Materials and Methods

Patients and Samples

To investigate possible association between the pattern of subcellular localization of neutrophil NMMHCA protein and the location of the MYH9 mutation, we examined 24 samples of peripheral blood smears from patients with MYH9 disorders in which differential diagnoses of MHA and SBS have been confirmed by electron microscopic analysis and from suspected cases (Table 2). Control subjects consisted of a patient with Bernard-Soulier syndrome caused by a homozygous nonsense mutation of the glycoprotein Ibα gene (Kunishima et al, 1994) and several unaffected individuals from the families or sporadic cases.

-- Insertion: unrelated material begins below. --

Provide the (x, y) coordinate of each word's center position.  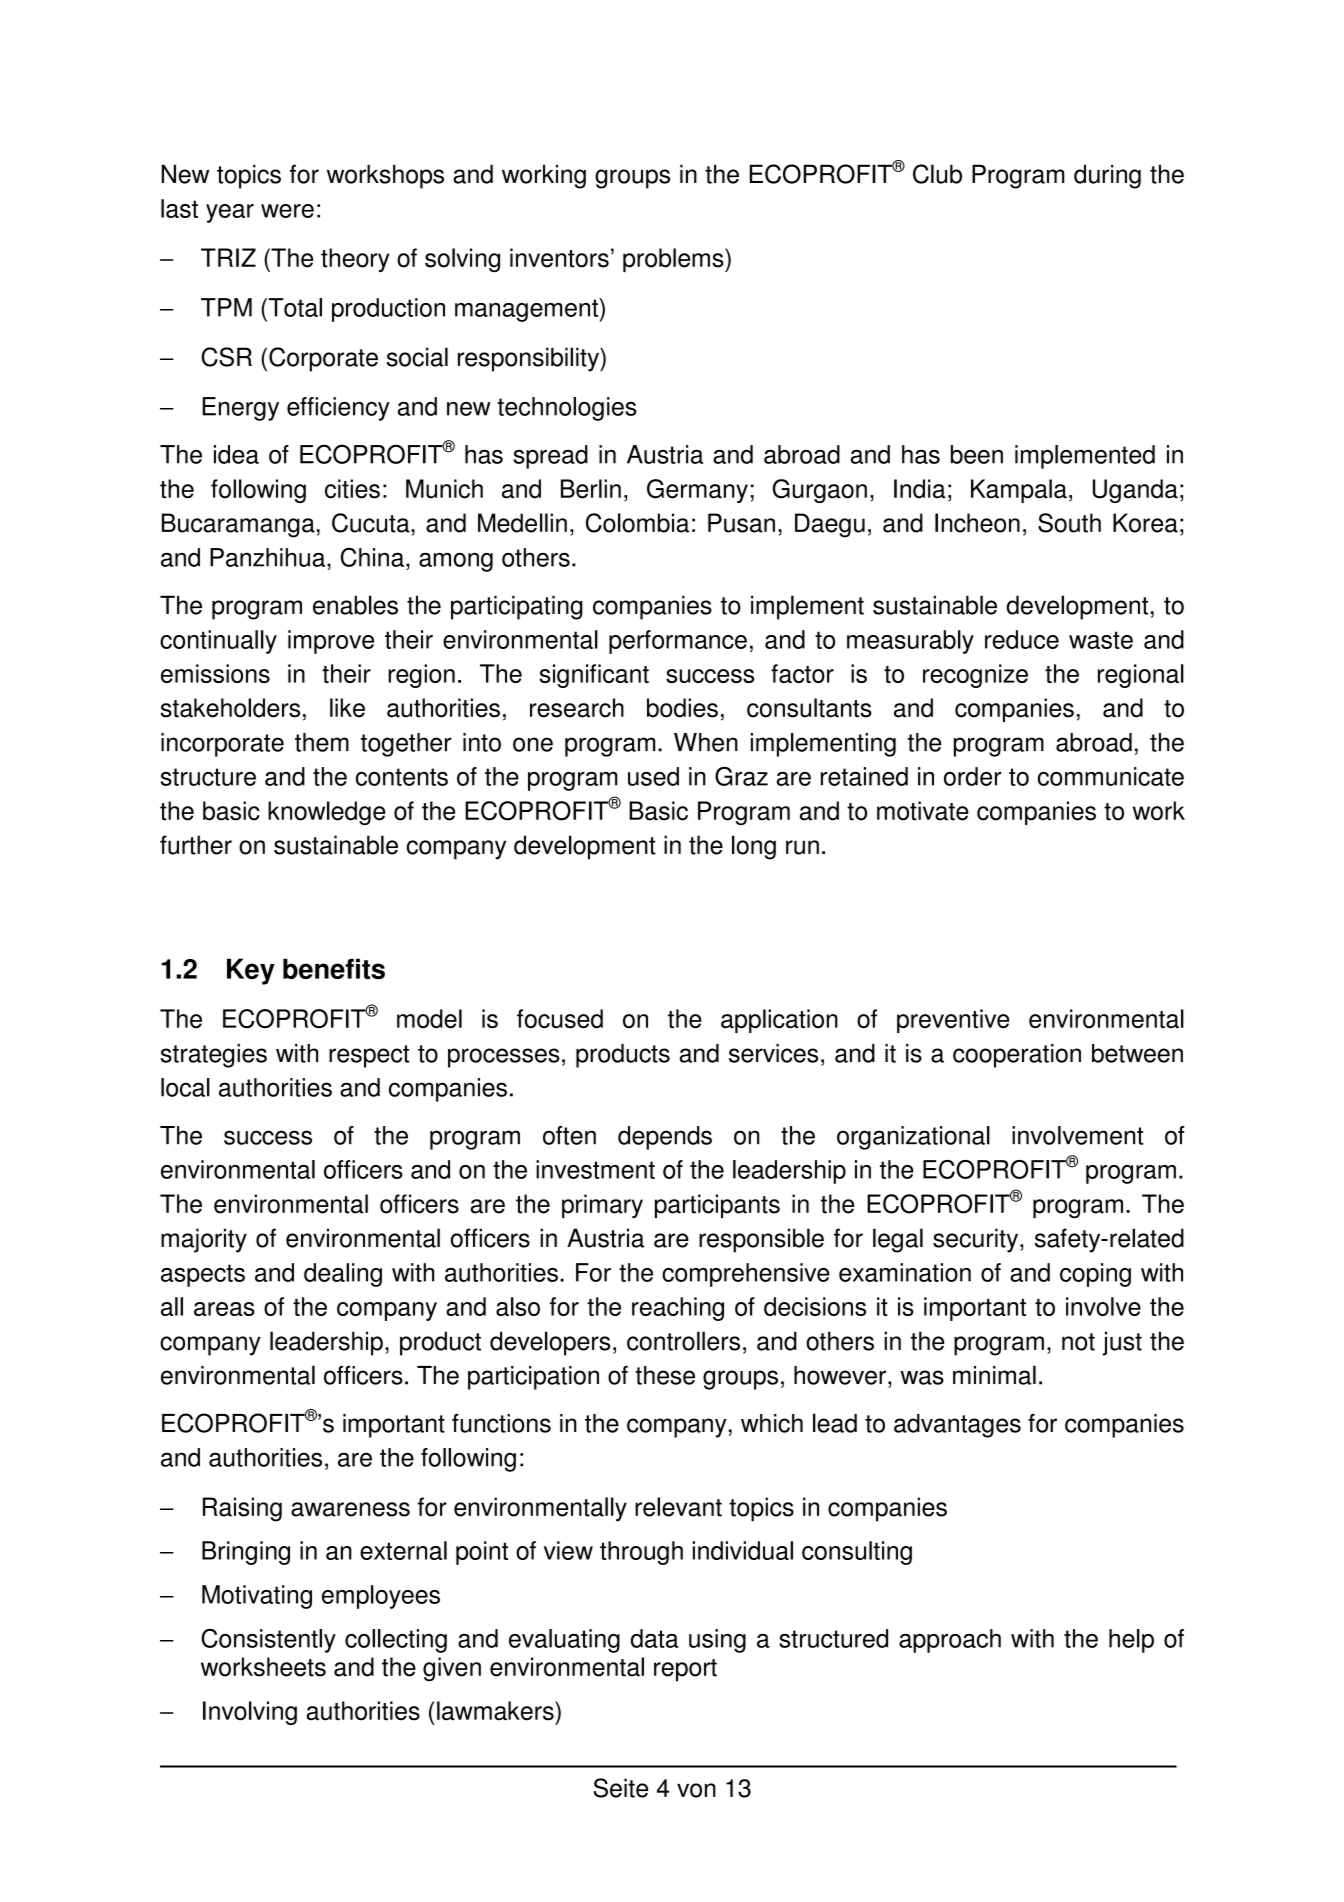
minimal (994, 1375)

Peripheral blood was obtained after each individual gave informed consent for the study and the study had been approved by the institutional ethical committee.

Table 2 Clinical Phenotype, MYH9 Mutations, and Nonmuscle Myosin Heavy Chain-A (NMMHCA) Localization Pattern in Patients with Autosomal Dominant Macrothrombocytopenia

Immunofluorescence Analysis of Leukocyte NMMHCA

The blood smears from all patients were used for the microscopic immunofluorescence analysis as described previously (Kunishima et al, 2001a). Briefly, peripheral blood samples were smeared on glass slides and air-dried. After being permeabilized with acetone for 1 minute at −20° C, the cells were hydrated and blocked with 10% normal swine serum for 10 minutes. Slides were incubated with antihuman platelet NMMHCA polyclonal antibody (BT561; Biomedical Technologies, Stoughton, Massachusetts) at 1:200 dilution and then reacted with rhodamine-labeled swine antirabbit IgG (DAKO, Glostrup, Denmark). The stained cells were examined under a fluorescence microscope (Eclipse E800; Nikon, Tokyo, Japan). In some experiments, rabbit polyclonal antibody raised against the C-terminal peptide sequences of human NMMHCA (GKADGAEAKPAE, 1950-1961aa; Berkeley Antibody Company, Richmond, California) was used. As negative controls, slides were incubated with normal rabbit serum instead of the primary antibody. In each staining experiment, normal control samples were simultaneously examined.

DNA Analysis of MYH9

Mutational analysis of MYH9 was performed as we described previously (Kunishima et al, 2001b). First, to screen for known MYH9 mutations, exons 1, 16, 25, 26, 30, 38, and 40 from genomic DNA from the patients were amplified by PCR. All amplified PCR fragments were subjected to restriction fragment length polymorphism analysis. If none of the reported mutations were detected, direct sequencing of the entire 40 coding exons and exon-intron boundaries of MYH9 were performed. All mutations were verified by reamplifying from genomic DNA and then repeating sequencing. The MYH9 cDNA sequence was numbered with the first ATG as +1, and amino acid residues are numbered from the ATG initiation codon (residue 1) (Saez et al, 1990; Toothaker et al, 1991).